Adverse events reported by less than 2% of the patients receiving ATROVENT (ipratropium bromide) Nasal Spray 0.03% during the controlled clinical trials or during the open-label follow-up trial, which are potentially related to ATROVENT's local effects or systemic anticholinergic effects include: dry mouth/throat, dizziness, ocular irritation, blurred vision, conjunctivitis, hoarseness, cough, and taste perversion.
Additional anticholinergic effects noted with other ATROVENT dosage forms (ATROVENT Inhalation Solution, ATROVENT Inhalation Aerosol, and ATROVENT Nasal Spray 0.06%) include: precipitation or worsening of narrow angle glaucoma, urinary retention, prostatic disorders, tachycardia, constipation, and bowel obstruction.

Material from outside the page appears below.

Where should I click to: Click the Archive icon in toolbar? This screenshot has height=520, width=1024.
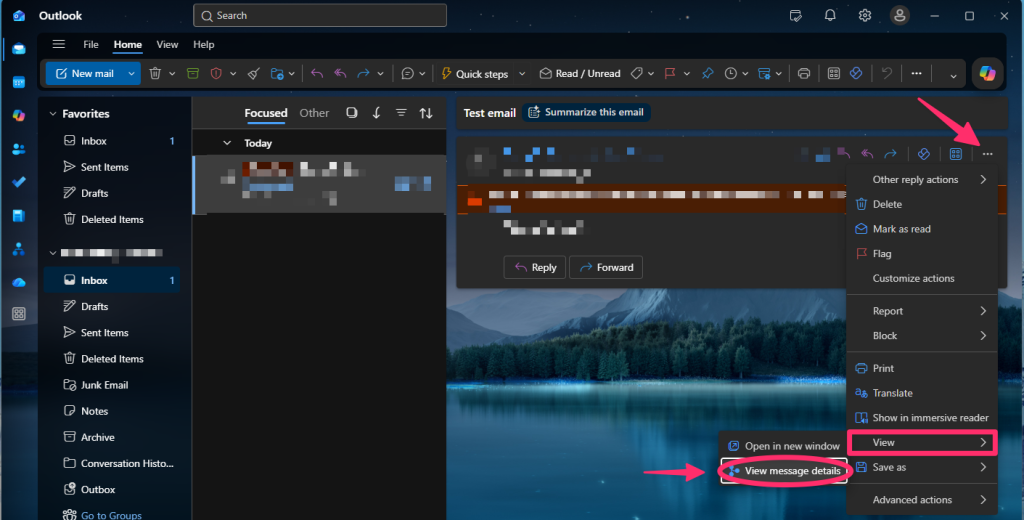point(193,74)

There were infrequent reports of skin rash in both the controlled and uncontrolled clinical studies. Allergic-type reactions such as skin rash, angioedema of the throat, lips and face, generalized urticaria, laryngospasm, and anaphylactic reactions have been reported with ATROVENT Nasal Spray 0.03% and other ipratropium bromide products.
Overdosage
Acute overdosage by intranasal administration is unlikely since ipratropium bromide is not well absorbed systemically after intranasal or oral administration. Following administration of a 20 mg oral dose (equivalent to ingesting more than four bottles of ATROVENT Nasal Spray 0.03%) to 10 male volunteers, no change in heart rate or blood pressure was noted. Following a 2 mg intravenous infusion over 15 minutes to the same 10 male volunteers, plasma ipratropium concentrations of 22-45 ng/mL were observed (>100 times the concentrations observed following intranasal administration). Following intravenous infusion these 10 volunteers had a mean increase of heart rate of 50 bpm and less than 20 mmHg change in systolic or diastolic blood pressure at the time of peak ipratropium levels.
Oral median lethal doses of ipratropium bromide were greater than 1,000 mg/kg in mice (approximately 16,000 and 9,500 times the maximum recommended daily intranasal dose in adults and children, respectively, on a mg/m 2 basis), 1,700 mg/kg in rats (approximately 55,000 and 32,000 times the maximum recommended daily intranasal dose in adults and children, respectively, on a mg/m 2 basis), and 400 mg/kg in dogs (approximately 43,000 and 25,000 times the maximum recommended daily intranasal dose in adults and children, respectively, on a mg/m 2 basis).